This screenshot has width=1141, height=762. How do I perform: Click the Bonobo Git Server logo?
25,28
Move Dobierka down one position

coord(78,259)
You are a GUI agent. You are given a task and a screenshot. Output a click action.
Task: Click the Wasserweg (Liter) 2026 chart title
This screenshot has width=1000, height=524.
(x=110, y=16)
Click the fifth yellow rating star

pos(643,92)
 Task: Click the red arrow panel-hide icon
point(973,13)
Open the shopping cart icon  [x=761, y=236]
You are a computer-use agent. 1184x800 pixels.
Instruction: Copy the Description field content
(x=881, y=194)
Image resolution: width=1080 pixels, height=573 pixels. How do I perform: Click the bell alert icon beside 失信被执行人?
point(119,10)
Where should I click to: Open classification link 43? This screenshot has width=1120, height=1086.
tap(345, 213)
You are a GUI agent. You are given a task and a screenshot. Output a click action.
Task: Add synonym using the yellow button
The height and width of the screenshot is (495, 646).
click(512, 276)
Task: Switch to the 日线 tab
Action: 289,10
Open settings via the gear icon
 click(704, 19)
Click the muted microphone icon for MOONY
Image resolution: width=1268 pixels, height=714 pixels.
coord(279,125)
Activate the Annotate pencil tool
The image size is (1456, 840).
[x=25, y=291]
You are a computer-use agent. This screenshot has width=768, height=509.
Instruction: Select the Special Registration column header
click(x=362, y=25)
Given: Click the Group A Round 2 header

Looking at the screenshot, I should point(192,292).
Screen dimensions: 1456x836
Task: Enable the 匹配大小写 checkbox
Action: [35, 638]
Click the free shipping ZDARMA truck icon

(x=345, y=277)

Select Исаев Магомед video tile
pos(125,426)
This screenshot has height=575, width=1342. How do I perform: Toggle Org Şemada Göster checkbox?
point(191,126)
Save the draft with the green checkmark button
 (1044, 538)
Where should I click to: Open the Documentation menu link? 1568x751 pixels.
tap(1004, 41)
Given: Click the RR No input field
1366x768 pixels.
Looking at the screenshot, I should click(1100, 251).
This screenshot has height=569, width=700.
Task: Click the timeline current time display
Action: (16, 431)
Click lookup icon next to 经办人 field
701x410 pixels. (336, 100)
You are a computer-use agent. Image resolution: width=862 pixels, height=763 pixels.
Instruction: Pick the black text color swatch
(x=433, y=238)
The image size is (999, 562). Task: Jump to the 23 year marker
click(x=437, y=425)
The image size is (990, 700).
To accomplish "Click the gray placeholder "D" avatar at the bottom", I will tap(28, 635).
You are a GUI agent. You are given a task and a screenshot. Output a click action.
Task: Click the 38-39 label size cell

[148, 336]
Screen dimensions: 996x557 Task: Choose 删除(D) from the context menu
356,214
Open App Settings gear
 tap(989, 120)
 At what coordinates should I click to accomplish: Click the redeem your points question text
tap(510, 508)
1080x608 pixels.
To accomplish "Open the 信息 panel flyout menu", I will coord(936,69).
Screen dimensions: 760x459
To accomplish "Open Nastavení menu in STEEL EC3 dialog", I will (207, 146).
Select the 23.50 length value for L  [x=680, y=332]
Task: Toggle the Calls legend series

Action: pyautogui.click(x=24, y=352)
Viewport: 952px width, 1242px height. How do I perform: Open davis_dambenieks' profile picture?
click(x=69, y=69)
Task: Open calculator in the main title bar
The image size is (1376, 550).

• • • •

EXERCISE DESCRIPTION:
Copy each line in the data that holds the word "will".

EXERCISE ANSWER:
To accomplish "Click the gray placeholder "D" avatar at the bottom", I will tap(28, 635).
To accomplish "Open the 信息 panel flyout menu", I will coord(936,69).
To accomplish "Open Nastavení menu in STEEL EC3 dialog", I will (207, 146).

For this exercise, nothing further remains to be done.